Stick Figure Adventures in Pregnant Urination

Liz C., you know I have no shame. Today, I prove it to the world.

You see, I have reached a point in this pregnancy when things get complicated. Normal things that normal ladies are supposed to be able to do easily and without fuss become Olympics-worthy challenges of stamina and fortitude.

This morning, I am specifically talking about going pee. At a whopping 21 weeks gestation, this little bun has the power to ninja-kick my bladder into believing that I need to go pee approximately every 2 minutes. Maybe 4.5 minutes, if I'm really lucky.

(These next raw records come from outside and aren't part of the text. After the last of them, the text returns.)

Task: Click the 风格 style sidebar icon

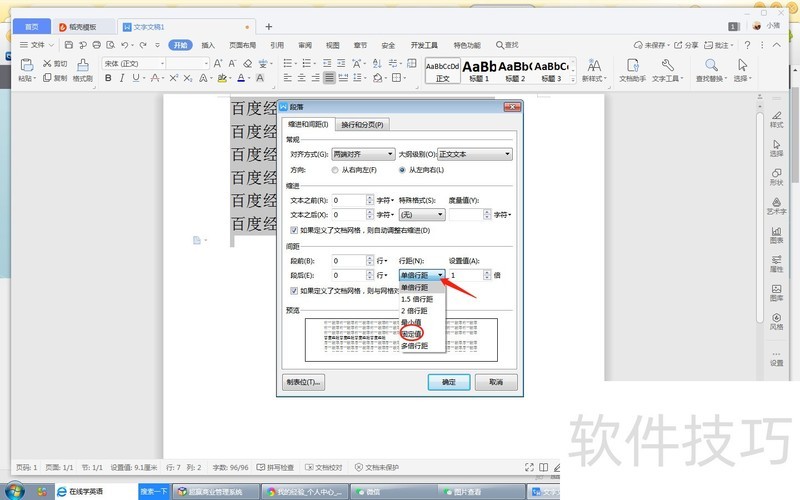Action: 777,320
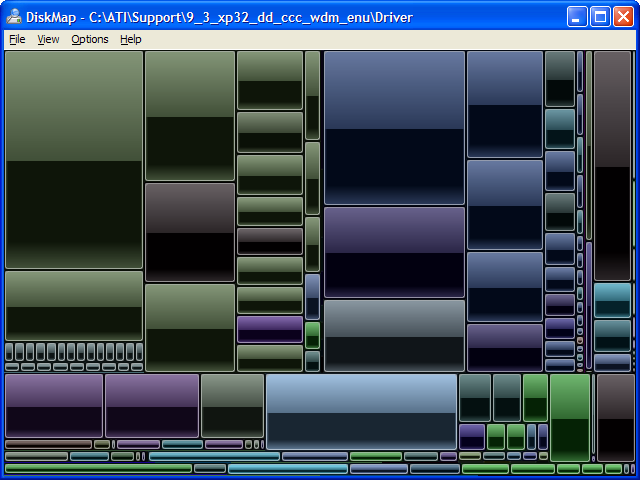
Task: Click the gray block beneath the center purple block
Action: 394,335
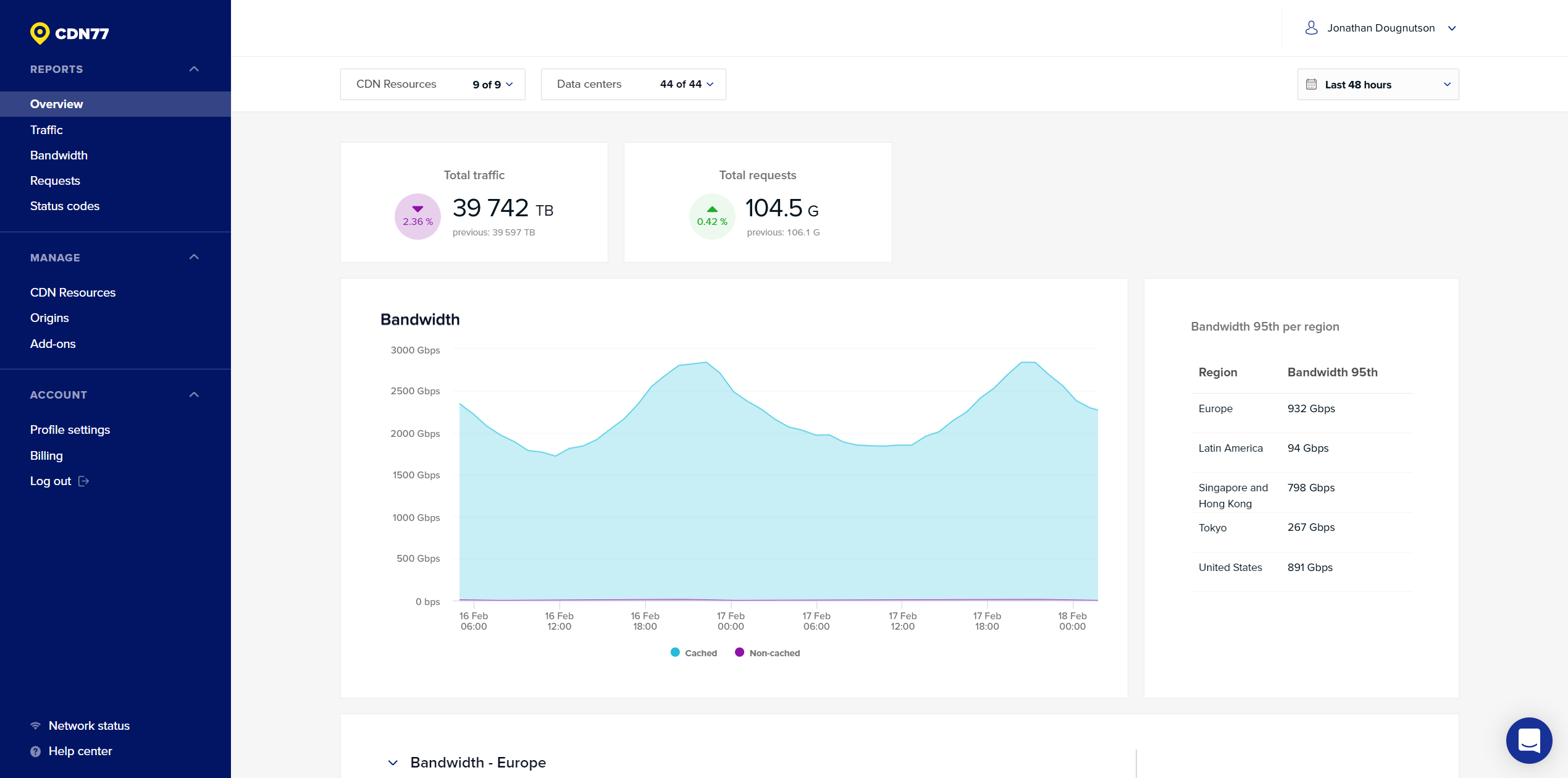
Task: Open the chat support bubble icon
Action: 1528,740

So, this morning, with baby playing Wipe Out on my urine-holding bits, I haul my rotund ass to the bathroom to take a leak (yeah, take a leak - keeping it classy up in here).

Once I get there, I sit down and wait. And wait. I twiddle my thumbs, maybe play a little Ticket to Ride on my phone, and think to myself, "A few moments ago, I really thought I was going to explode from having to pee." Yet, still, nothing comes out.



Annoyed that, despite sitting on the toilet for at least 30 seconds, I’ve made no tinkle, I think to myself, “Maybe the baby is in the way,” so try diligently to “lift” the wee wombfruit out of the way.



Rewarded by a  tiny trickle of pee, I think I’m really onto something… and remember a pose from my prenatal yoga where you lean forward to let the baby sort of “hang,” relieving some of the stress that the baby places on your insides. So, I scoot my bum towards the front of the seat and let my belly sort of hang between my legs, grabbing the seat behind me so I don’t fall face-first onto the ground (or, if I’m being honest, the un-emptied potty seat that sits opposite our toilet… but I’m not drawing that).


Baby, with the help of gravity, sloshes forward a bit, allowing a bit more pee to escape into the toilet. I am then forced to ask myself the question, “Am I DONE peeing? Or is there more pee to be peed?”

The answer, when you are pregnant, is that there is always more pee to be peed. You are forever peeing. So, this time, I think maybe I’ll rearrange to bring my legs up to my chest a bit and see if, by pushing the baby back towards my spine, I can free up some room in the tubes between my urine-holder and urine-releaser to empty the last trickles into the toilet and be done with this awful endeavor.


With that brilliant move, I finally, actually manage to pee more than just an itsy-bitsy bit. Like, something that resembles the amount that I could pee before I had a creature living in the confines of my torso. And it’s blissful.

That was my morning, my beautiful Liz C. How was yours?


Lizzy B.

PS – I think I have to pee again.

This post brought to you by the markers I purchased to make my son the potty chart he blatantly ignores, as well as the beautiful butterfly notepad my dear friend Jamaila sent me last week.